▶ ACTION ITEM: Return only those lines of the listing that hold the word "Locate".
= Beginning of Section =
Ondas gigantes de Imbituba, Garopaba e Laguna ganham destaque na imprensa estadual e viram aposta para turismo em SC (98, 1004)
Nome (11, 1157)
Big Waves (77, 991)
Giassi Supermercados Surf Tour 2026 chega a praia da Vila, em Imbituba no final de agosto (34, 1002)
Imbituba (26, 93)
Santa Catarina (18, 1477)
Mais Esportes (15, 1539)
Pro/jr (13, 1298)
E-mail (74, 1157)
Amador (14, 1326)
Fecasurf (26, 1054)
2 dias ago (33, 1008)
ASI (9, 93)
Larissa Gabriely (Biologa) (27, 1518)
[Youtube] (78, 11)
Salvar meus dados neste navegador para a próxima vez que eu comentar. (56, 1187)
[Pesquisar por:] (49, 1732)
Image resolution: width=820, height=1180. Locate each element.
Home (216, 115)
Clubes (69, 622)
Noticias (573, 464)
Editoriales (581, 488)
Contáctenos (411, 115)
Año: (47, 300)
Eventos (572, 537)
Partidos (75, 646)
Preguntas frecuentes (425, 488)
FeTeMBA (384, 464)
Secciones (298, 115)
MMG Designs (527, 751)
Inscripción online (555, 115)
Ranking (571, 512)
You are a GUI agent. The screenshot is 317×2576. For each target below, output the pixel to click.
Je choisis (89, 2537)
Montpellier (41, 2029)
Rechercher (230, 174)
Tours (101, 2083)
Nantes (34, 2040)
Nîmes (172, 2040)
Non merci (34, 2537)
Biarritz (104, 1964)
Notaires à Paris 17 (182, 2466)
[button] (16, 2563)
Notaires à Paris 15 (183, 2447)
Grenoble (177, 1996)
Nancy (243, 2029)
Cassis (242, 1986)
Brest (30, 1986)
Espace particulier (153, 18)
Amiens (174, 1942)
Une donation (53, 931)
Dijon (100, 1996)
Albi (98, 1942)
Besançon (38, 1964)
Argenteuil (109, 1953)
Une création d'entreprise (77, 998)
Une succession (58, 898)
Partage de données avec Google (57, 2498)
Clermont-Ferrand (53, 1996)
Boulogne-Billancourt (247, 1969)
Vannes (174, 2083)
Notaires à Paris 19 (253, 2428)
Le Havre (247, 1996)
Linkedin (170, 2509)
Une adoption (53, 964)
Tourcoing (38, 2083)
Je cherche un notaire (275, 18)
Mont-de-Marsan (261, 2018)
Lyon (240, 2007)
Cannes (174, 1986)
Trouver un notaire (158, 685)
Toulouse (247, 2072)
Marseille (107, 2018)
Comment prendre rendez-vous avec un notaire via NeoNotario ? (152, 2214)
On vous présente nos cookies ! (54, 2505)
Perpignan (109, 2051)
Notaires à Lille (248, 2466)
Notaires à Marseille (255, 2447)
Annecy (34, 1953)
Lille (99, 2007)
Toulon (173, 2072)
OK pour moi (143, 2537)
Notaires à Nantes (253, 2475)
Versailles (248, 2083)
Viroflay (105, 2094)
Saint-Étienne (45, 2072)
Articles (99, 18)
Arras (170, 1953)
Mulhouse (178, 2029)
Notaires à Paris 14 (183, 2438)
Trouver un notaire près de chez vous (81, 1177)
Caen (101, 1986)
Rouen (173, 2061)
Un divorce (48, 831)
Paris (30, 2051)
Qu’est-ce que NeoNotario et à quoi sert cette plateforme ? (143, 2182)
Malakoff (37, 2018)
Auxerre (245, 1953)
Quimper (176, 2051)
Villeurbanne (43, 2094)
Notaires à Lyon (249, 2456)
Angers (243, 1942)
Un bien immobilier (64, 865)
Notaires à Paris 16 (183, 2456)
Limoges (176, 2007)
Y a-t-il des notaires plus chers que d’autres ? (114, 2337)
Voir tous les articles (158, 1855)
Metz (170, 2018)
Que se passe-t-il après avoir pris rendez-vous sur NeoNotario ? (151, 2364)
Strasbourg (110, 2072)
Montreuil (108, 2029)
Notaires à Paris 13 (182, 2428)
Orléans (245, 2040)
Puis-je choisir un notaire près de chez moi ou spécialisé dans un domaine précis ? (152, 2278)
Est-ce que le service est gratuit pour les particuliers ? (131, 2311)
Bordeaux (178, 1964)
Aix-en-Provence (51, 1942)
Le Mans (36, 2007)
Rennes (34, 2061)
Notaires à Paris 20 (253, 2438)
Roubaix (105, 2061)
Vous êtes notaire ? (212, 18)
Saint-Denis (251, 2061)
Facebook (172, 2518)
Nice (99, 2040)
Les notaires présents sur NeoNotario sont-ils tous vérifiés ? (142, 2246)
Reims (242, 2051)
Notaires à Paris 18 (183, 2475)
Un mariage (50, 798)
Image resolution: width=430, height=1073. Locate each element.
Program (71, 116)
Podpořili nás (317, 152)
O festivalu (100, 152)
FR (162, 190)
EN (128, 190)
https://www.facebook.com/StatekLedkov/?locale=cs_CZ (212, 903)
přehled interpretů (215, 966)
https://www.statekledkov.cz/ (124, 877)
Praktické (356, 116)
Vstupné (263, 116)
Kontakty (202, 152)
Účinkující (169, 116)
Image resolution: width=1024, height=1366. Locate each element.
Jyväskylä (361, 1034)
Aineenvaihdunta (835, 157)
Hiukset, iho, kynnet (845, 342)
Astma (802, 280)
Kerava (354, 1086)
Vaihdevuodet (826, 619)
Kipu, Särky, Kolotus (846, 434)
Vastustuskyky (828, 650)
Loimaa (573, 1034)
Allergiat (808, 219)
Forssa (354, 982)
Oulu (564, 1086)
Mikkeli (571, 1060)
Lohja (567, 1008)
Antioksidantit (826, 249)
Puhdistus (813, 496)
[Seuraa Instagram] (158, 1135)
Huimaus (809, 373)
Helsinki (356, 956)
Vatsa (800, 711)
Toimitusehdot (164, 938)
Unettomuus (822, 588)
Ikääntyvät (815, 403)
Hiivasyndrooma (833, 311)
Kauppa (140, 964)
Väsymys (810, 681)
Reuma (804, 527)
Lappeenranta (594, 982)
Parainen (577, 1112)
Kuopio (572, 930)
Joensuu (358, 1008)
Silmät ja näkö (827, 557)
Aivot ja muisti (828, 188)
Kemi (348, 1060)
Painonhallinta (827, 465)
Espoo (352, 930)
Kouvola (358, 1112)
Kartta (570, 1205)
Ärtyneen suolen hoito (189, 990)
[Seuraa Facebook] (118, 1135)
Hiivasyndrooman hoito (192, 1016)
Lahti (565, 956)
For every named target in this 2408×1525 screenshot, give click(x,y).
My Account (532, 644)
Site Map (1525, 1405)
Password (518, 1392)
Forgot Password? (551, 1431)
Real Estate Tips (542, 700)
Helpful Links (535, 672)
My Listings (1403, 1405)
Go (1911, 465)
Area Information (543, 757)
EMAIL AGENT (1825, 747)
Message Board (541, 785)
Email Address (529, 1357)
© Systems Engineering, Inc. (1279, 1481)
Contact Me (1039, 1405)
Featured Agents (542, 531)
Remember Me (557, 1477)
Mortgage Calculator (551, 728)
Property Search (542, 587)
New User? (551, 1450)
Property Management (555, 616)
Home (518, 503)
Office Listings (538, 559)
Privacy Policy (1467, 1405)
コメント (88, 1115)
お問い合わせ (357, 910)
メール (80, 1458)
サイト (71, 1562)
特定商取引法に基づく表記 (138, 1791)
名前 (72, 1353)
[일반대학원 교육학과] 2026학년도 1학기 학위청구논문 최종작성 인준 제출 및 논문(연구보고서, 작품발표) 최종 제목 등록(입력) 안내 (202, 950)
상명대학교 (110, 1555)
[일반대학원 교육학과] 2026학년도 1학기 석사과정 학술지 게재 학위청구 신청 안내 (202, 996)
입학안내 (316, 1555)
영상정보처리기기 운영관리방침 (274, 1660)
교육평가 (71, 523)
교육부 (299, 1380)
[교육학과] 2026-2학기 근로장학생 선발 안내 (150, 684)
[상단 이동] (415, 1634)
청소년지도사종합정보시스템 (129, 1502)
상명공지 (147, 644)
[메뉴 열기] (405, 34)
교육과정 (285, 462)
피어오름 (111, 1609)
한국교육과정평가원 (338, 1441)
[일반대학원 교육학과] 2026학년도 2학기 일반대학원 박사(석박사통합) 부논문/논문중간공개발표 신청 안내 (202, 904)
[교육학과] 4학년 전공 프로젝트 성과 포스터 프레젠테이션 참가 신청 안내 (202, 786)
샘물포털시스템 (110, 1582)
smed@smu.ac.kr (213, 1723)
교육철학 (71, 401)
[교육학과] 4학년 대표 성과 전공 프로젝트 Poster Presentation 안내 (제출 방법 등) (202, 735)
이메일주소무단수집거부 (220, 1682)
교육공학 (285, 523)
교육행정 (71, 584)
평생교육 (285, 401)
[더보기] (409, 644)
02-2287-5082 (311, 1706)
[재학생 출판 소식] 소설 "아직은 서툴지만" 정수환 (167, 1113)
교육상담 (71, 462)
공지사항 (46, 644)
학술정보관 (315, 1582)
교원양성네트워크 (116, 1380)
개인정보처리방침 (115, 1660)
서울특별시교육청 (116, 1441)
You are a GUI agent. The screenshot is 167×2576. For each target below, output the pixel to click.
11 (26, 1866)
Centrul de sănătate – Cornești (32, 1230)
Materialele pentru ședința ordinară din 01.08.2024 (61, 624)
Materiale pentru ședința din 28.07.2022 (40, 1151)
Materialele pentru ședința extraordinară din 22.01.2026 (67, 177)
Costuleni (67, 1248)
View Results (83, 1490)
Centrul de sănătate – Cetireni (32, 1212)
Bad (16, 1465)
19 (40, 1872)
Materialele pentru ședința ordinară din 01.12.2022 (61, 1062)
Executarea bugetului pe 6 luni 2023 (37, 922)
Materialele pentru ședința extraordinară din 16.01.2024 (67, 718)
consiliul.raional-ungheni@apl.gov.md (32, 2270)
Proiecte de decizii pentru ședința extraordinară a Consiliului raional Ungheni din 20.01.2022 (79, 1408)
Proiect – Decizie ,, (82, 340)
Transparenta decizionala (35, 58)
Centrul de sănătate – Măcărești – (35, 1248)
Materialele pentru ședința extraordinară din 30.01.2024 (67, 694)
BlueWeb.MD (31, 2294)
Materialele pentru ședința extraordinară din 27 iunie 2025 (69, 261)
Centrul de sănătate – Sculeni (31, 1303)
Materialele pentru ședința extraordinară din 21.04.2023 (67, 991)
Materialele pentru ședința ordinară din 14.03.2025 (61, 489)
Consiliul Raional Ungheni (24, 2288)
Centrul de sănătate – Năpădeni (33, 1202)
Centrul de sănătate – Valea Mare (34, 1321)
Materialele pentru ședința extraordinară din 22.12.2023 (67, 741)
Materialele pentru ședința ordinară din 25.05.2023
= End of Section =
▶ EXERCISE OUTPUT:
Image resolution: width=820, height=1180. Locate each element.
Image resolution: width=430, height=1073. Locate each element.
Image resolution: width=1024, height=1366. Locate each element.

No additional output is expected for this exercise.